Brian Williams, da NBC, afirmou em seu blog, quando Paris foi presa, que ‘ninguém mencionou Paris Hilton em nossa reunião editorial esta tarde’. Ele escreveu que a notícia sobre ela poderia ser abordada caso houvesse alguma questão mais relevante sobre o sistema judiciário. A abordagem veio no dia seguinte, quando a matéria sobre a patricinha foi a segunda mais importante no noticiário Nightly News.

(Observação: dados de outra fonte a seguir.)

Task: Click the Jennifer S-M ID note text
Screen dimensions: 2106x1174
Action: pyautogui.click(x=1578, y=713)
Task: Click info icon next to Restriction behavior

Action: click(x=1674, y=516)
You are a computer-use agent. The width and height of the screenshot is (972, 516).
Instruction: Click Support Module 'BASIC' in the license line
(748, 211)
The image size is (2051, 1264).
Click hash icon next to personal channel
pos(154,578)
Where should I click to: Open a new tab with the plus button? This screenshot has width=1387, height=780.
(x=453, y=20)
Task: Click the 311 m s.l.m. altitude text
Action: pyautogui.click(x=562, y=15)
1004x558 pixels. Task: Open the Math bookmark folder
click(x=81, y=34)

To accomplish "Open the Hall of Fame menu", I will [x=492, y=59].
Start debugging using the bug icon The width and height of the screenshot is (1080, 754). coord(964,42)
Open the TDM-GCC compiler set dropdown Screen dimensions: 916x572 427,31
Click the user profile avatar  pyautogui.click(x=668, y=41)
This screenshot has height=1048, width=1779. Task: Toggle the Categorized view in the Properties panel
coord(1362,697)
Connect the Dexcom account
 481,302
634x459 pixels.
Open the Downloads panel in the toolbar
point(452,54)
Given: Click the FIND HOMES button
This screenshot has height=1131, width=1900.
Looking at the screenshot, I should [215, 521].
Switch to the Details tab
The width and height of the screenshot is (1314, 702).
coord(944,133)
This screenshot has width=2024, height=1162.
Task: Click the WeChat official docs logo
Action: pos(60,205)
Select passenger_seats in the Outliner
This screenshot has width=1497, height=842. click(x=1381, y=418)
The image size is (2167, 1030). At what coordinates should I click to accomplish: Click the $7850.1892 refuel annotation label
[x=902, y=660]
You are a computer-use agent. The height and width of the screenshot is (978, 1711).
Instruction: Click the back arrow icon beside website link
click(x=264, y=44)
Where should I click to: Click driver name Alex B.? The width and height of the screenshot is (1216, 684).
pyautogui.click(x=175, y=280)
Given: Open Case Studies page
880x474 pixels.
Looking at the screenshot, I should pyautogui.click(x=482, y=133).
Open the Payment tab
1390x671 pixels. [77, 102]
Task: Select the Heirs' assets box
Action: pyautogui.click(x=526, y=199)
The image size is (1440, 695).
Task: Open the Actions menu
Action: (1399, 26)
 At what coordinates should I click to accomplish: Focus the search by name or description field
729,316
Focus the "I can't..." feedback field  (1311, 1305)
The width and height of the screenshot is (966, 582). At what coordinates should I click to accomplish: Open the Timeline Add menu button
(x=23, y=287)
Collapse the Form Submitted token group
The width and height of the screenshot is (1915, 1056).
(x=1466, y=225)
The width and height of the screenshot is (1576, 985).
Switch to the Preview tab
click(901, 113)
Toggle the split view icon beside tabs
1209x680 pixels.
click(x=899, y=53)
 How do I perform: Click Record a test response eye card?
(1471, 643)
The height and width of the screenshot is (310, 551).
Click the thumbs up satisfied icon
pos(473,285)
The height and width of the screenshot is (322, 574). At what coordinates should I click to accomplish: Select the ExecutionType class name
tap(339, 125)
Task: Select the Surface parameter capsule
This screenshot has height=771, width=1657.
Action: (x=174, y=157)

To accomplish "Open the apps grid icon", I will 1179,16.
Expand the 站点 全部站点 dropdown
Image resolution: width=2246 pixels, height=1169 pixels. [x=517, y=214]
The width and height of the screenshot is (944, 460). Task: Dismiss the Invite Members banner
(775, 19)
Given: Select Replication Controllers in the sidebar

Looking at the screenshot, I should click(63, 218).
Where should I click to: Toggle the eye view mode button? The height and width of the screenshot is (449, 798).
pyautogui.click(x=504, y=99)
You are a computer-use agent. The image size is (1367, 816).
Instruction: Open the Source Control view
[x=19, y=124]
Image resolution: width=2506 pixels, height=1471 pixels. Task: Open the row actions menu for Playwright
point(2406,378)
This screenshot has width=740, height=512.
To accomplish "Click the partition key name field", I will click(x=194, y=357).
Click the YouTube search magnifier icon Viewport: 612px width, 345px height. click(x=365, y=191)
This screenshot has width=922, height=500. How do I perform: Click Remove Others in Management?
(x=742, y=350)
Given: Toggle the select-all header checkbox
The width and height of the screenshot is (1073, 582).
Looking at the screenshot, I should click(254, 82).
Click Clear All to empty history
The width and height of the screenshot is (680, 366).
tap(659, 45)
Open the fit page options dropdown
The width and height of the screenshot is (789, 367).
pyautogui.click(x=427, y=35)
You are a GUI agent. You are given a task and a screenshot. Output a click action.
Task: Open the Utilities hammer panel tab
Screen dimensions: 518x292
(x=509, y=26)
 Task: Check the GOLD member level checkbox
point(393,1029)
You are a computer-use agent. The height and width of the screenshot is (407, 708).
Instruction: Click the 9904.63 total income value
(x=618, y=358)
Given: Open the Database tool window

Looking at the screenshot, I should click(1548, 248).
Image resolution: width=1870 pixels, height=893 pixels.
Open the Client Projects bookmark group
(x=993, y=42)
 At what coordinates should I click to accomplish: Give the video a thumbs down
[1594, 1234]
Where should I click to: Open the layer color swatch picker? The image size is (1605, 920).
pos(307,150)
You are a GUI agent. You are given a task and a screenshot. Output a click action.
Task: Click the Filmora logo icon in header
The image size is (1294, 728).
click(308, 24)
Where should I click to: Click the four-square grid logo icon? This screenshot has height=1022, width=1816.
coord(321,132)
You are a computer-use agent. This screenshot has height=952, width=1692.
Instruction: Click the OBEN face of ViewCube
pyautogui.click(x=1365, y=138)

Finalmente, Anderson Cooper, da CNN, não resistiu quando seu noticiário foi exibido logo após a entrevista de Paris no programa de Larry King. ‘Eu acho que ouvimos alguns de vocês gritando com a tela da TV’, brincou o apresentador, para depois passar uma hora falando da jovem recém saída da prisão. Valeu a pena: Cooper teve 1,89 milhão de telespectadores aquela noite, segundo o Nielsen Media Research. O número é mais que o dobro da audiência média do programa, de 790 mil pessoas. Larry King também teve seu público triplicado com a entrevista. Irritações à parte, Paris Hilton dá ibope. Informações de David Bauder [AP, 8/7/07].